We then investigated the impact of information quantity on clustering and segregation processes in pedestrian groups. We performed experiments in which subjects were asked to walk in circular arenas, either randomly, or following a predefined rule. 22 subjects were randomly assigned one of two groups of equal size, and their positions were tracked with Ubisense tags attached to their shoulders. These tags also delivered in real time an acoustic signal whenever the majority of their k nearest neighbors belonged the other group. The subjects didn't know to which group they belonged and were asked to stop moving when the signal turned off. We studied the impact of various values of k on the spatio-temporal clustering dynamics, thus controlling social information.
The analyses of random walking were used to characterize the local interactions of pedestrians with the border of the arena, when only one single pedestrian was walking in the arena and the interactions between two pedestrians. Following an error minimization procedure, we reconstructed the precise functional forms of these interactions and built an accurate model of pedestrian motion.

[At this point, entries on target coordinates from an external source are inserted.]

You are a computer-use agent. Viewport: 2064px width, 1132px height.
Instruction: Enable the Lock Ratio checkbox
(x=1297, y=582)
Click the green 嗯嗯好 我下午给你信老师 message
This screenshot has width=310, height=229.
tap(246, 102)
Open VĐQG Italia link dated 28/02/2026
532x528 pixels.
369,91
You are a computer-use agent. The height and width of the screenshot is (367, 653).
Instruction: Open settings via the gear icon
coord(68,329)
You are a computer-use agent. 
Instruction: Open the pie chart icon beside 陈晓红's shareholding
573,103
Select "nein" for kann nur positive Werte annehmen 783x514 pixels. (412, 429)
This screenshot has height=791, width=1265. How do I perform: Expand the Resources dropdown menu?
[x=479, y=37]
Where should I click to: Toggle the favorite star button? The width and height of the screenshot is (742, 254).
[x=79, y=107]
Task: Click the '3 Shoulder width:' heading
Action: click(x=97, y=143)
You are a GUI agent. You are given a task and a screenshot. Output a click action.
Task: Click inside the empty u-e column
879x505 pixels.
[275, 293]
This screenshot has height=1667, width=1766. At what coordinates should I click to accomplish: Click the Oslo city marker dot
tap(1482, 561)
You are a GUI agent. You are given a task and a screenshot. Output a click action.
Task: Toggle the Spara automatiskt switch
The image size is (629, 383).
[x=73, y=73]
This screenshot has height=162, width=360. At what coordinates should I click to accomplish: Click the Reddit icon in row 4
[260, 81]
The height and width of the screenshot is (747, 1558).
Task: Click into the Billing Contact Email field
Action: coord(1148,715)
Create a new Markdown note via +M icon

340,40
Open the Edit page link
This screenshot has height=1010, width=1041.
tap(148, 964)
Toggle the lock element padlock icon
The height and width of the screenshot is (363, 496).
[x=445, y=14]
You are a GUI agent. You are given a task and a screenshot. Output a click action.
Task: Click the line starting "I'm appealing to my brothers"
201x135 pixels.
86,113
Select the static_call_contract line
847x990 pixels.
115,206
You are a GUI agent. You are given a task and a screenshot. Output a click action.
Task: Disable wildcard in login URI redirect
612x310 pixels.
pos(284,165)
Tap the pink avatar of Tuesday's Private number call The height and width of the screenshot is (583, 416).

We then used this model to analyze the clustering and segregation phase, and investigated the impact of k on the collective performance, defined as the segregation time and number of groups at final time, a perfect segregation being reached when only two groups were formed. We found that both measures reach a minimum for k = 9. Above this value, the number of group saturates, while the segregation time degrades, suggesting that k = 9 is an optimum value for the collective performance.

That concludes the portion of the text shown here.